> _PROBLEM DESCRIPTION_
Return verbatim all lines from the first one in the records to the line with "Toggle Italic formatting", both ends kept.

Saved entries:
####

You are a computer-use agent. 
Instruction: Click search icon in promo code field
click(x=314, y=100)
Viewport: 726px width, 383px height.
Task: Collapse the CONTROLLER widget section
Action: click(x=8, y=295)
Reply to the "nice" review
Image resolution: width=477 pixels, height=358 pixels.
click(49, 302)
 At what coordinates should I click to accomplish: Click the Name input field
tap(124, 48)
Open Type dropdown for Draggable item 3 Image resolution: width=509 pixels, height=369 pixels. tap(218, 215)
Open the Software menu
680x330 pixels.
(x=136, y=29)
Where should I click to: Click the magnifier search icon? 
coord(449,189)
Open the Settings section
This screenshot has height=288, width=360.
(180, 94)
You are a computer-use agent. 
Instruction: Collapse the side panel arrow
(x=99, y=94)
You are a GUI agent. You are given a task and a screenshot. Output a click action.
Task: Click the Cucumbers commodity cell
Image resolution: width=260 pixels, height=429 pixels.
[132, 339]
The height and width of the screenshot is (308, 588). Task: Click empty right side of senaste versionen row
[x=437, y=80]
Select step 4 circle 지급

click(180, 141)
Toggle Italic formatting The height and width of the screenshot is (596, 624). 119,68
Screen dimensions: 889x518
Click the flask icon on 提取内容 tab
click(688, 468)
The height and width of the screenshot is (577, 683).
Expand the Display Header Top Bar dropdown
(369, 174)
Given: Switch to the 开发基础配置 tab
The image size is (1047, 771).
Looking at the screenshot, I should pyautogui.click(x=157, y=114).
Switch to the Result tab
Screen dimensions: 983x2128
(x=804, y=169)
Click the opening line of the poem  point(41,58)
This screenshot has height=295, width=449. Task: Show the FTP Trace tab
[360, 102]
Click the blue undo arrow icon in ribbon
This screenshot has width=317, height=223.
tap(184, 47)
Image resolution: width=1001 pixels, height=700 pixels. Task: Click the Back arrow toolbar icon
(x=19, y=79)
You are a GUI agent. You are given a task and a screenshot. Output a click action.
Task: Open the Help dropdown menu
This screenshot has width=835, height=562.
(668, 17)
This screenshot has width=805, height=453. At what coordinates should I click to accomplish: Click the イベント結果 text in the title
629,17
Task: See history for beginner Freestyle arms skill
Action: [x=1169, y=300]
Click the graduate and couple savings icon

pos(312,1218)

####

> _SOLUTION_
You are a computer-use agent. 
Instruction: Click search icon in promo code field
click(x=314, y=100)
Viewport: 726px width, 383px height.
Task: Collapse the CONTROLLER widget section
Action: click(x=8, y=295)
Reply to the "nice" review
Image resolution: width=477 pixels, height=358 pixels.
click(49, 302)
 At what coordinates should I click to accomplish: Click the Name input field
tap(124, 48)
Open Type dropdown for Draggable item 3 Image resolution: width=509 pixels, height=369 pixels. tap(218, 215)
Open the Software menu
680x330 pixels.
(x=136, y=29)
Where should I click to: Click the magnifier search icon? 
coord(449,189)
Open the Settings section
This screenshot has height=288, width=360.
(180, 94)
You are a computer-use agent. 
Instruction: Collapse the side panel arrow
(x=99, y=94)
You are a GUI agent. You are given a task and a screenshot. Output a click action.
Task: Click the Cucumbers commodity cell
Image resolution: width=260 pixels, height=429 pixels.
[132, 339]
The height and width of the screenshot is (308, 588). Task: Click empty right side of senaste versionen row
[x=437, y=80]
Select step 4 circle 지급

click(180, 141)
Toggle Italic formatting The height and width of the screenshot is (596, 624). 119,68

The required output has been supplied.